Dataset extract ▸
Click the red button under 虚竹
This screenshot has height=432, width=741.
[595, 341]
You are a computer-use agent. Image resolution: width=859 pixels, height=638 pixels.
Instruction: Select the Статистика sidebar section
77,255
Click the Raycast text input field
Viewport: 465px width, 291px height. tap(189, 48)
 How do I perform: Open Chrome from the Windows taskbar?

...

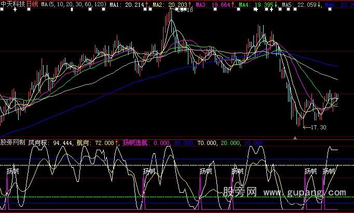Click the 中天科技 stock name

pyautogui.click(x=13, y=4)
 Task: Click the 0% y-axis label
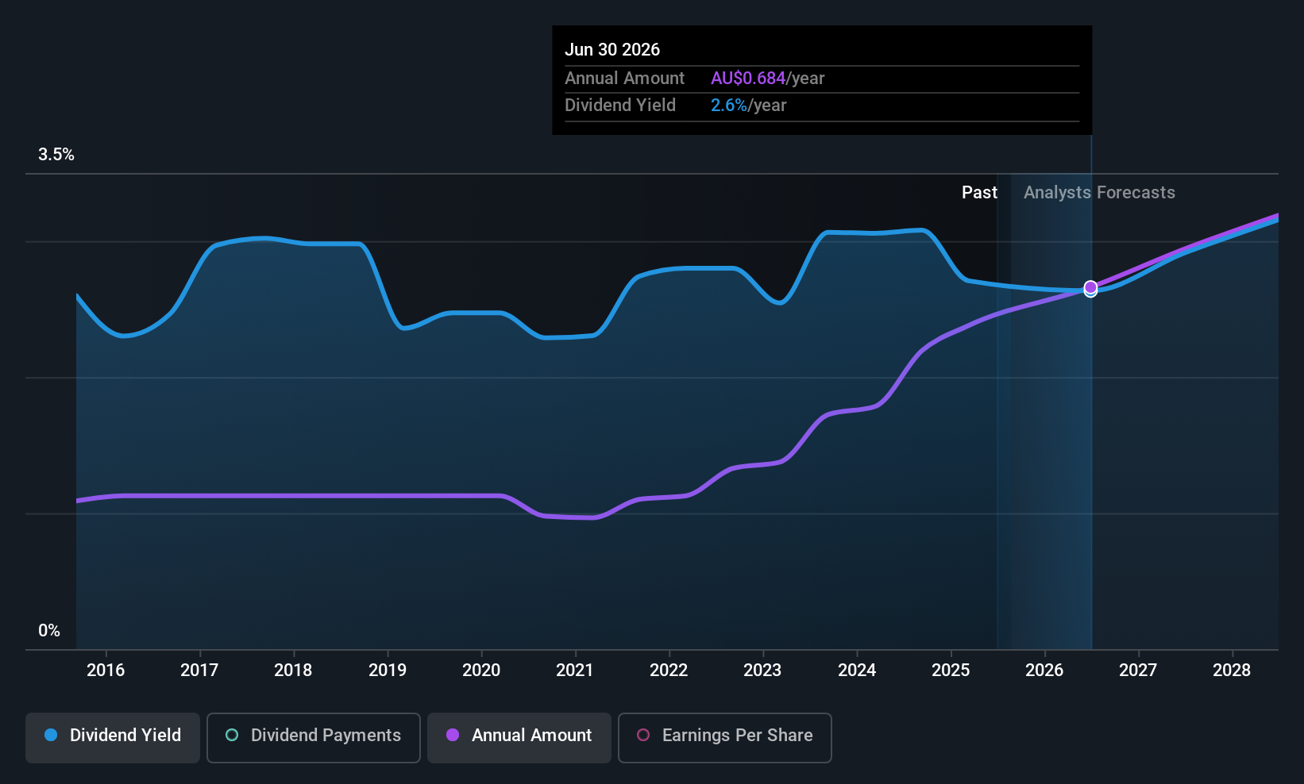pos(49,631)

What to do ▸
Using the entries above, repeat only the lines from the one containing "Instruction: Select the" through the one containing "How do I perform: Open", end lines included.

Solution ▸
Instruction: Select the Статистика sidebar section
77,255
Click the Raycast text input field
Viewport: 465px width, 291px height. tap(189, 48)
 How do I perform: Open Chrome from the Windows taskbar?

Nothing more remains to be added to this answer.